A taxpayer watchdog group has accused former Atlanta Mayor Kasim Reed of accepting $38,700 in illegal contributions for his latest mayoral campaign.
Georgia Ethics Watchdogs founder William Perry filed the complaint with the Georgia Ethics Commission on Tuesday. It accuses Reed’s campaign of violating state law by accepting donations from at least four sets of affiliated companies in amounts exceeding the $4,300 contribution limit.
The companies in question include two strip clubs and two firms involved in real estate. Perry submitted a spread sheet documenting the contributions with his complaint.
Reed spokeswoman Anne Torres said Wednesday that any donations made in violation of state law will be returned.
Torres also questioned Perry’s creditability, calling him “a widely discredited campaign ethics expert.”
Perry lost his job at Common Cause Georgia, and Torres said he now “spends his time filing ethics complaints which assist the political candidates he supports and are generally found to be meritless.” She said if Perry “truly believed in transparency, he would disclose his organization’s donors as well.”
Perry fired back, saying “a hit dog will holler, and Kasim hollers every time he gets caught doing something unethical or illegal.”
“Calling him out for his wrongdoing may ‘discredit’ me in his mind, but I doubt anyone else will agree with him. Besides, I’m not the one facing federal indictment for wire fraud,” Perry said.
Reed’s mayoral administration has been subject to a years-long federal corruption investigation, and he is under a federal grand jury investigation for alleged wire fraud for personal purchases made with campaign funds between 2011 and 2017. Reed has repeatedly said he is innocent.

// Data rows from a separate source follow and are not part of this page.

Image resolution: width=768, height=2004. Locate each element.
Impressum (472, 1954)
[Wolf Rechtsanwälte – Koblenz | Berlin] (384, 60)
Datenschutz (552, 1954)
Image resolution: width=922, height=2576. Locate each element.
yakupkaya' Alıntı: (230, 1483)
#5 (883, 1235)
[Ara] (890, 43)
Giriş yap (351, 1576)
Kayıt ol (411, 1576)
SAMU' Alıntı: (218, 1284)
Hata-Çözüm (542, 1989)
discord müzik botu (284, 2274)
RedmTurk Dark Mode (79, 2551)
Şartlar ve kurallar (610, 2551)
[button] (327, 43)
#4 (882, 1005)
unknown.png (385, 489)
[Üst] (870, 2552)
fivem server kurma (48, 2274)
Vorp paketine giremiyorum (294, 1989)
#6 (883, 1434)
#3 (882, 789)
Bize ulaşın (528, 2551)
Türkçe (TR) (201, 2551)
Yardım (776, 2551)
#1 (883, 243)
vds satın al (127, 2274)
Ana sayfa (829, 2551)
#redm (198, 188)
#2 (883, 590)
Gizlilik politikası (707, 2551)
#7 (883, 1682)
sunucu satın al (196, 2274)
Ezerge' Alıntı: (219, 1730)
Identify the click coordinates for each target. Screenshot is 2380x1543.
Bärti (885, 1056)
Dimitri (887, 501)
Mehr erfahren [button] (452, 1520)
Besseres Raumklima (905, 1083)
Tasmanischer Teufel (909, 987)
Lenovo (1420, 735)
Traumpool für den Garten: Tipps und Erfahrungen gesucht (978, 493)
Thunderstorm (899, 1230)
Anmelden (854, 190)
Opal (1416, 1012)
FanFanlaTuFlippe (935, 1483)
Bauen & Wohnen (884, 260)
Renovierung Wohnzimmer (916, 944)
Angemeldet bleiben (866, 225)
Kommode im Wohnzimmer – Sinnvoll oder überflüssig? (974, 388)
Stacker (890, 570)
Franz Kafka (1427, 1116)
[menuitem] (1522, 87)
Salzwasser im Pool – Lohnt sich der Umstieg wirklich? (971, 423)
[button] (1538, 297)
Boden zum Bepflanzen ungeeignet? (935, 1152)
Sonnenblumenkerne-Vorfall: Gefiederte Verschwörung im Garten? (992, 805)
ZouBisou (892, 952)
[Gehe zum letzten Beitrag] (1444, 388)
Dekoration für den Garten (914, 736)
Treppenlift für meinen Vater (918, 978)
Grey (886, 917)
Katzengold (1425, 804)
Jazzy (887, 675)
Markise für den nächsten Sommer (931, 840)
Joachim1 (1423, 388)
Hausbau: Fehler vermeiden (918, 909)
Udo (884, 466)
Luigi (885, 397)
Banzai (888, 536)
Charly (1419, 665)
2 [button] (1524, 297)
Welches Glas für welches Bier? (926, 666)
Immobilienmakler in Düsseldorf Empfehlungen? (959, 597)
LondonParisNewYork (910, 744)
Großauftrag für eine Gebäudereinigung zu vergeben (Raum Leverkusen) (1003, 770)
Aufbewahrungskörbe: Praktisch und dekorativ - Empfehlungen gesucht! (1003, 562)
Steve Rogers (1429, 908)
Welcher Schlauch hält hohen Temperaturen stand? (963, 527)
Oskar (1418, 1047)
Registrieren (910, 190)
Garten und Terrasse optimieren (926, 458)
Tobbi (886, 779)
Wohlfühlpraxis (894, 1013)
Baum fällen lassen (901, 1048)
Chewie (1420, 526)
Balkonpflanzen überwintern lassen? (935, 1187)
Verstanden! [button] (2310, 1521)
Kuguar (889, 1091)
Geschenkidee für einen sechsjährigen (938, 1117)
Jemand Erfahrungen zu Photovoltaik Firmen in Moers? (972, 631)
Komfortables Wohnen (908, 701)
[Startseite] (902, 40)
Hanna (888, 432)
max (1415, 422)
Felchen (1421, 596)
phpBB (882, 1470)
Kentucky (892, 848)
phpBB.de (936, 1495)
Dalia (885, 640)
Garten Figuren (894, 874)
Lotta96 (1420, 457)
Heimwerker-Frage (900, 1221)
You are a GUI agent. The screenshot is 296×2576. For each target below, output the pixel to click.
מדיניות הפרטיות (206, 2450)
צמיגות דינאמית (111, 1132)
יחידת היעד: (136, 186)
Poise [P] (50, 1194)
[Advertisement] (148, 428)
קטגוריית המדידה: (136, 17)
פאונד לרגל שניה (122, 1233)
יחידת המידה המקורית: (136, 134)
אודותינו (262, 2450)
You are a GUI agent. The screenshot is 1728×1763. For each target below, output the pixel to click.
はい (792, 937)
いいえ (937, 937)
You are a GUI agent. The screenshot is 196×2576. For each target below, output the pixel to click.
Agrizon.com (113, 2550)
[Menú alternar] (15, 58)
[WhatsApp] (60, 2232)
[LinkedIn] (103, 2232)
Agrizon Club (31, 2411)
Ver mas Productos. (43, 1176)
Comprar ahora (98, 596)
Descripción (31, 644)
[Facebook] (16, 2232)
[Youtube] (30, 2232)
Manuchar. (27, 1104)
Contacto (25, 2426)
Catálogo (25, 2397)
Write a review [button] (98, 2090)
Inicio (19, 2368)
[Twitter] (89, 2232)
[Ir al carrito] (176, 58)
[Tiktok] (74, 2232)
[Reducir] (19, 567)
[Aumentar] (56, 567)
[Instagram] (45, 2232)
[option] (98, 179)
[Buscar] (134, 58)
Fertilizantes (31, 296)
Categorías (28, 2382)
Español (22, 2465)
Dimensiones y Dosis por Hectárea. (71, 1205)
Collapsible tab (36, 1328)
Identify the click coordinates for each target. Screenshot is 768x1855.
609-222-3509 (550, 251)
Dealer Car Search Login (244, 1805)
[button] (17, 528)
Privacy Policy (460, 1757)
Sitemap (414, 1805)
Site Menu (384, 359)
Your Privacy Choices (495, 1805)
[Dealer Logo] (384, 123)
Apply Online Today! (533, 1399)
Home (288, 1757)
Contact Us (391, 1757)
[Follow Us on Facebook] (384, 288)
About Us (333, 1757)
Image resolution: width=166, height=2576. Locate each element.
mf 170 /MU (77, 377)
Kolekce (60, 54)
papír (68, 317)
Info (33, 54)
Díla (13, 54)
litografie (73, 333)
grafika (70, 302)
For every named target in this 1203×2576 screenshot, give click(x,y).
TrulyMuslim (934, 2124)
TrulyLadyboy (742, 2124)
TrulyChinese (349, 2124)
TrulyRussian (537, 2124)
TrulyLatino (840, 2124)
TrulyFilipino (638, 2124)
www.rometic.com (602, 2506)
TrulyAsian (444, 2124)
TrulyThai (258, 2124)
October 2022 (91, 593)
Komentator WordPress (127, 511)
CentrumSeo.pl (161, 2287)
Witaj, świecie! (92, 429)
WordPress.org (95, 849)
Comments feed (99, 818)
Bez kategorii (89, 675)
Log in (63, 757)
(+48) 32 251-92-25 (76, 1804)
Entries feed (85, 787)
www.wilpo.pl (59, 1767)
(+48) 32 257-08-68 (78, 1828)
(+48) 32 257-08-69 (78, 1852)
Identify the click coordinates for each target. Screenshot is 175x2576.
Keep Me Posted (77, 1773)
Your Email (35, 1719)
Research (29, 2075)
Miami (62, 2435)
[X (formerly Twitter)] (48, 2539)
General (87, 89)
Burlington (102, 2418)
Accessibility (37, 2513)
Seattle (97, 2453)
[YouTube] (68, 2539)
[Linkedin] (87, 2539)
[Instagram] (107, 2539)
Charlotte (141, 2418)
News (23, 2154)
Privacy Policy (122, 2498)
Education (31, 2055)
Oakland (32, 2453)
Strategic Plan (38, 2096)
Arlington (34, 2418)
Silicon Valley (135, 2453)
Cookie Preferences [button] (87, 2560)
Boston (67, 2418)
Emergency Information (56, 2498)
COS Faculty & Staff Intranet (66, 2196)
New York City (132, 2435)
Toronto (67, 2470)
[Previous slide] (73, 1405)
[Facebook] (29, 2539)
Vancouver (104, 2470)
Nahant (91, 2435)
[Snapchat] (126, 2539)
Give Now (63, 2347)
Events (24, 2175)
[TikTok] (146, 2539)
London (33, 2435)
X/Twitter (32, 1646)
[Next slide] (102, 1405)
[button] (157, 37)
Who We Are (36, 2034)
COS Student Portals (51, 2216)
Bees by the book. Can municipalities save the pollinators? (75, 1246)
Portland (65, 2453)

Perry’s latest complaint comes after he filed an ethics complaint against Reed in June, alleging violations of campaign finance disclosure laws and saying the former mayor failed to file two year-end reports while maintaining $166,000 in his campaign account after leaving office in 2018.
After the 2017 mayoral election, the State Ethics Commission alleged that Mayor Keisha Lance Bottoms and runner-up Mary Norwood also accepted thousands of dollars in improper contributions. Bottoms and Norwood paid fines for the violations as a result.